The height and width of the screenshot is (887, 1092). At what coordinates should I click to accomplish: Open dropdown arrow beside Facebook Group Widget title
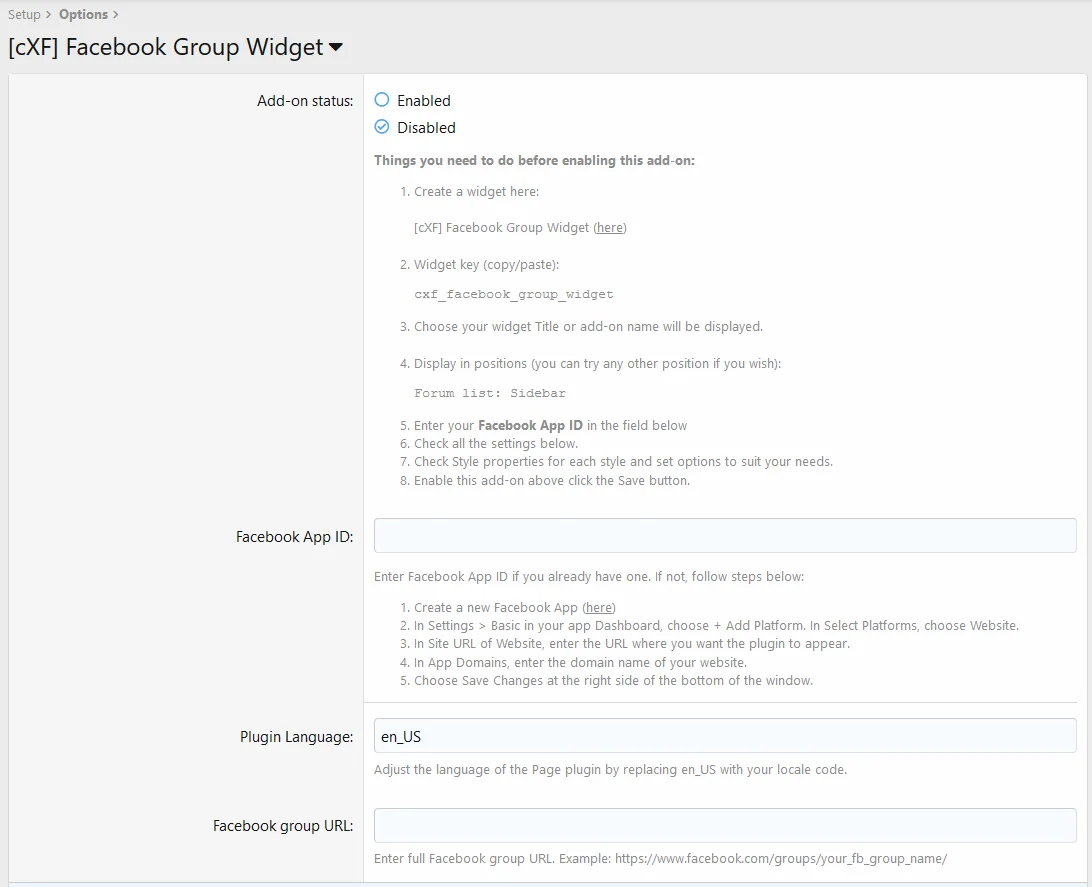(x=336, y=47)
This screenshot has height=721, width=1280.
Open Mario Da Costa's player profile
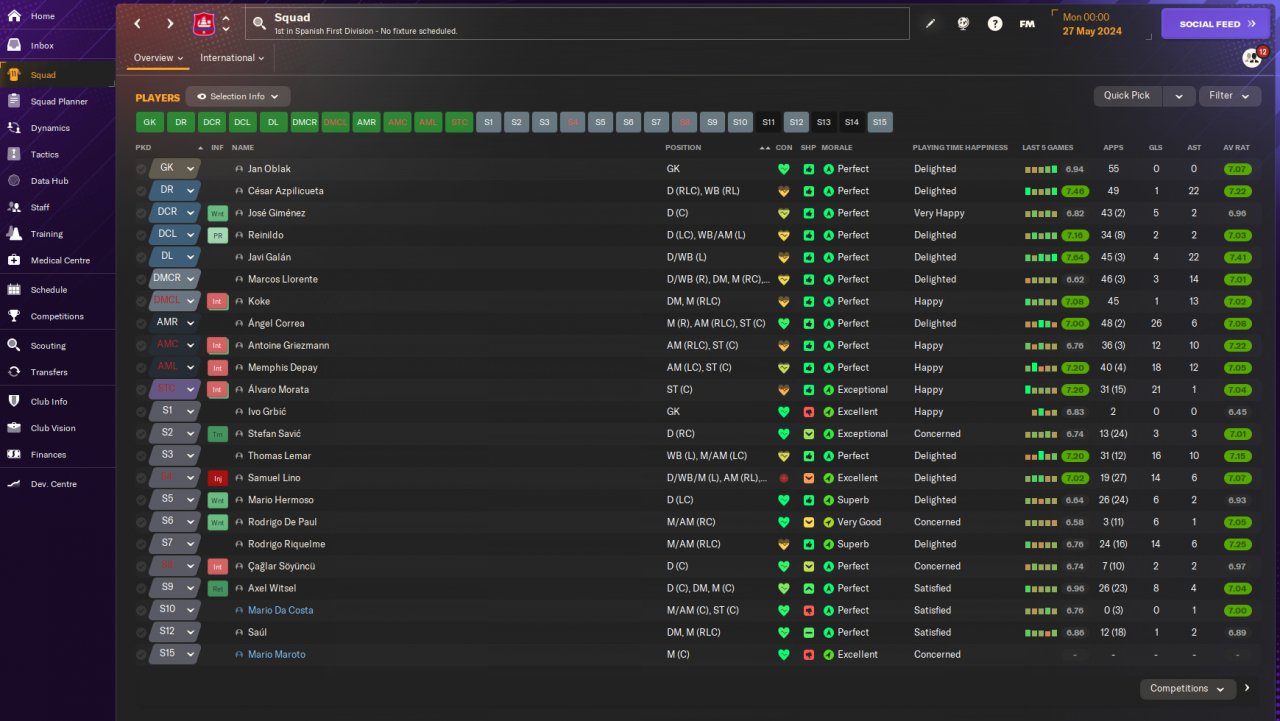click(x=280, y=610)
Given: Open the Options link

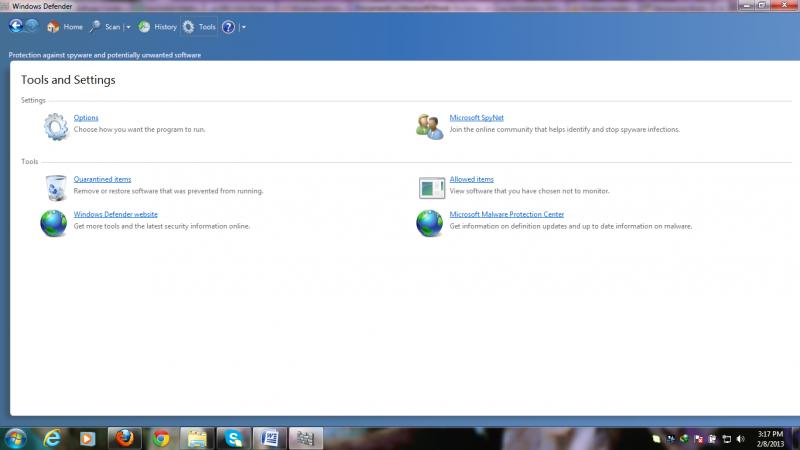Looking at the screenshot, I should click(x=86, y=118).
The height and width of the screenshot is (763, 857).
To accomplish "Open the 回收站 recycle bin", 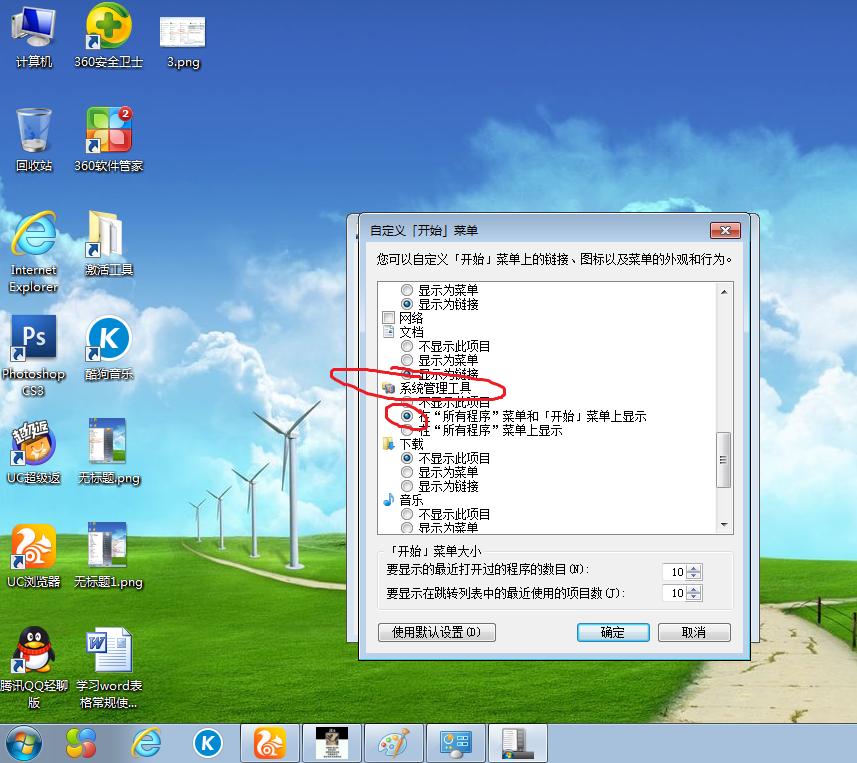I will pos(34,130).
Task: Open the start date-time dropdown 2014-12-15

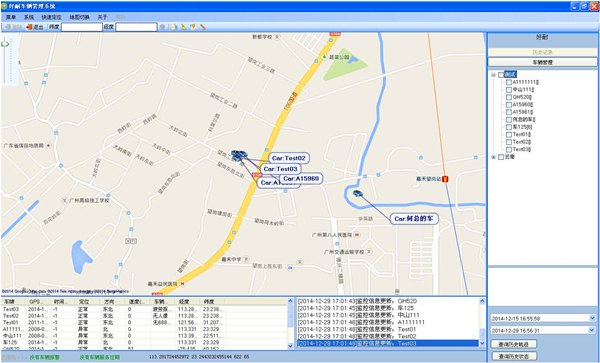Action: 592,318
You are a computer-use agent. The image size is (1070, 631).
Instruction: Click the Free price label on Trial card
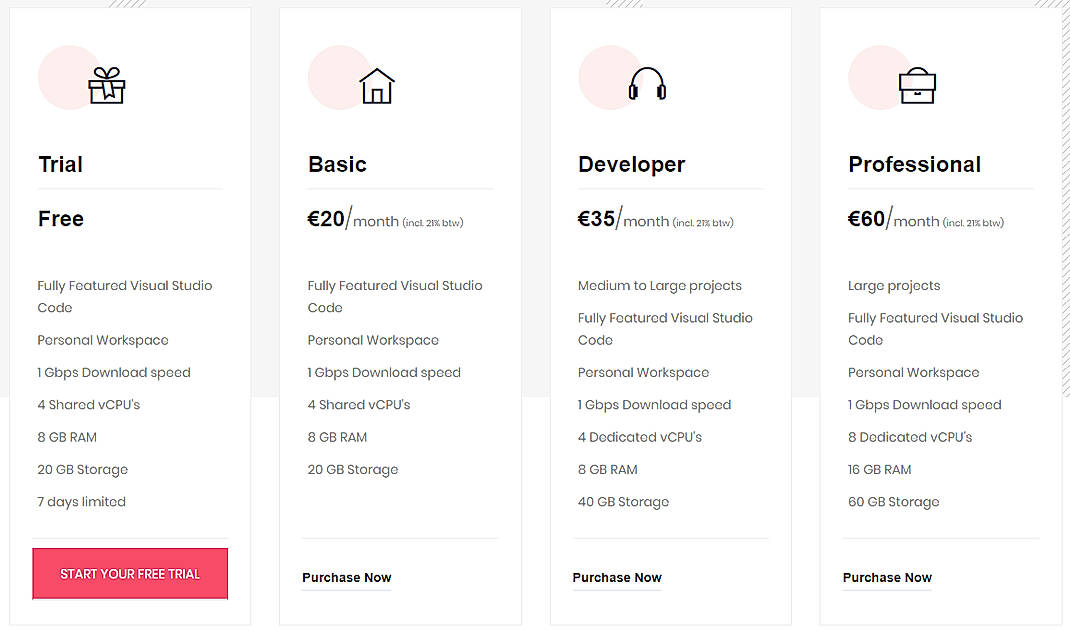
========================================
Leave the pictures aside. Set down exactly the lines from the one with "Task: Open the" through the final line of the listing above.

* _Output of the task_:
Task: Open the start date-time dropdown 2014-12-15

Action: 592,318
You are a computer-use agent. The image size is (1070, 631).
Instruction: Click the Free price label on Trial card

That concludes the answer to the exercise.